Data processing and analysis

The data gathered using ODK was cleaned and reviewed for completeness by the data collectors and the supervisor on a daily basis before being sent to the server. SPSS 20 and STATA 14 were used for the analysis. The information was presented in the form of numbers, tables, graphs, medians, and means, as well as a measure of dispersion. Logistic regression assumptions were validated, and binary logistic regression analysis was utilized to discover characteristics associated with IFAS compliance in teenage girls. A bivariable binary logistic regression analysis was carried out and the results were given in the form of crude odds ratios and 95% confidence intervals. The adjusted models took into account variables with a statistically significant level of p-values below 0.25 on bivariable analysis and important potential determinants. To control for potential confounders, a stepwise backward regression approach was used, and an adjusted odds ratio and p-value were provided. The level of significance was fixed at p-values less than 0.05. Multicollinearity was checked using the Variance Inflation factor (VIF) test. The fitness of the model was assessed using Hosmer–Lemeshow’s goodness of fit at p-values greater than 0.0539. Potential interactions were also investigated, but none of the factors had statistically significant effect modification39,40.

Ethical approvals

We received ethical permission from the Institutional Review Board of Bahir Dar University in Ethiopia for this research. Because this study included teenagers under the age of 18, both assent from the adolescent girls and informed consent from their parents, care givers, or legal guardians were obtained.
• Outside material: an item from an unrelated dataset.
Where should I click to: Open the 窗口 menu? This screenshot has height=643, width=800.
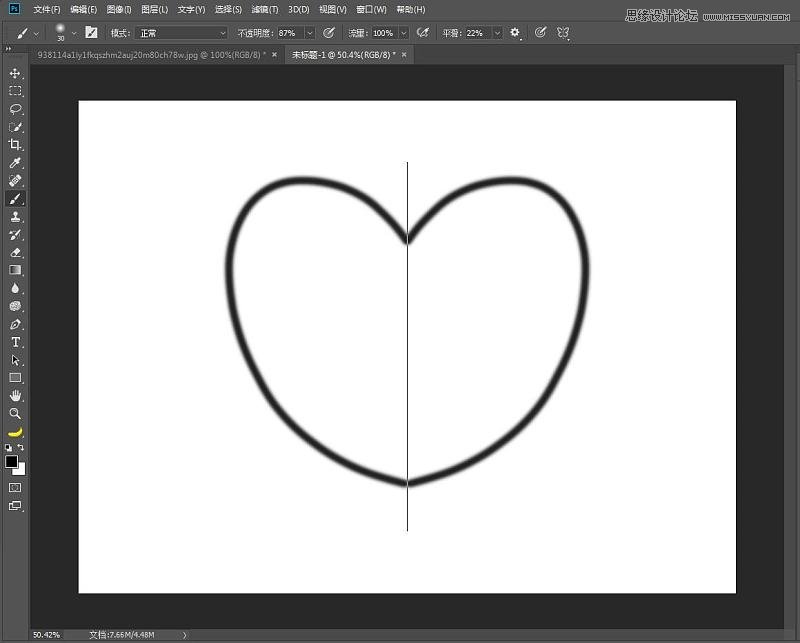(368, 9)
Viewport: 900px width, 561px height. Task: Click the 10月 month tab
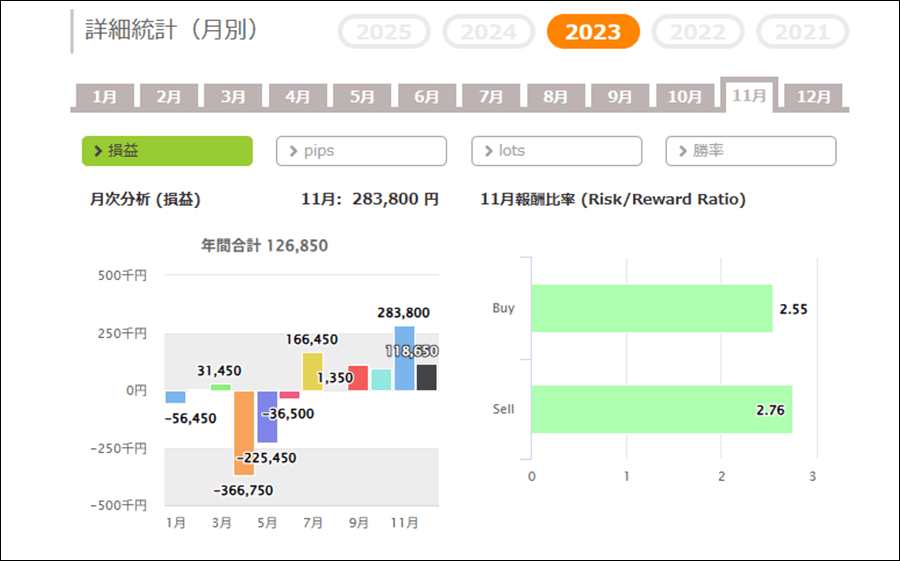tap(685, 97)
The interview was held in a private room at the school that had been chosen in consultation with the school and the weekly IFAS coordinators. Personal and sensitive information were not recorded. For those who reported missing one or more IFAS tablets, systematic nutritional counseling focused on the importance, safety, dose, and need for the IFAS was provided for approximately 10 min. Meanwhile, doubts and misconceptions were cleared up in order to increase supplement adherence.
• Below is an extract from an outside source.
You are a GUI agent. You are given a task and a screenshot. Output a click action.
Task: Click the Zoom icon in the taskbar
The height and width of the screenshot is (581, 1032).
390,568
Ethical approval and consent to participate

Formal ethical approval was obtained from Institutional Review Board of Bahir Dar University, Ethiopia. Both informed assent from adolescent girls and informed consent from their parents/caregivers or legal guardians were obtained. All methods and procedures were conducted in accordance with the approved ethical standard and with respect to studies involving human subjects in accordance with the Helsinki declaration.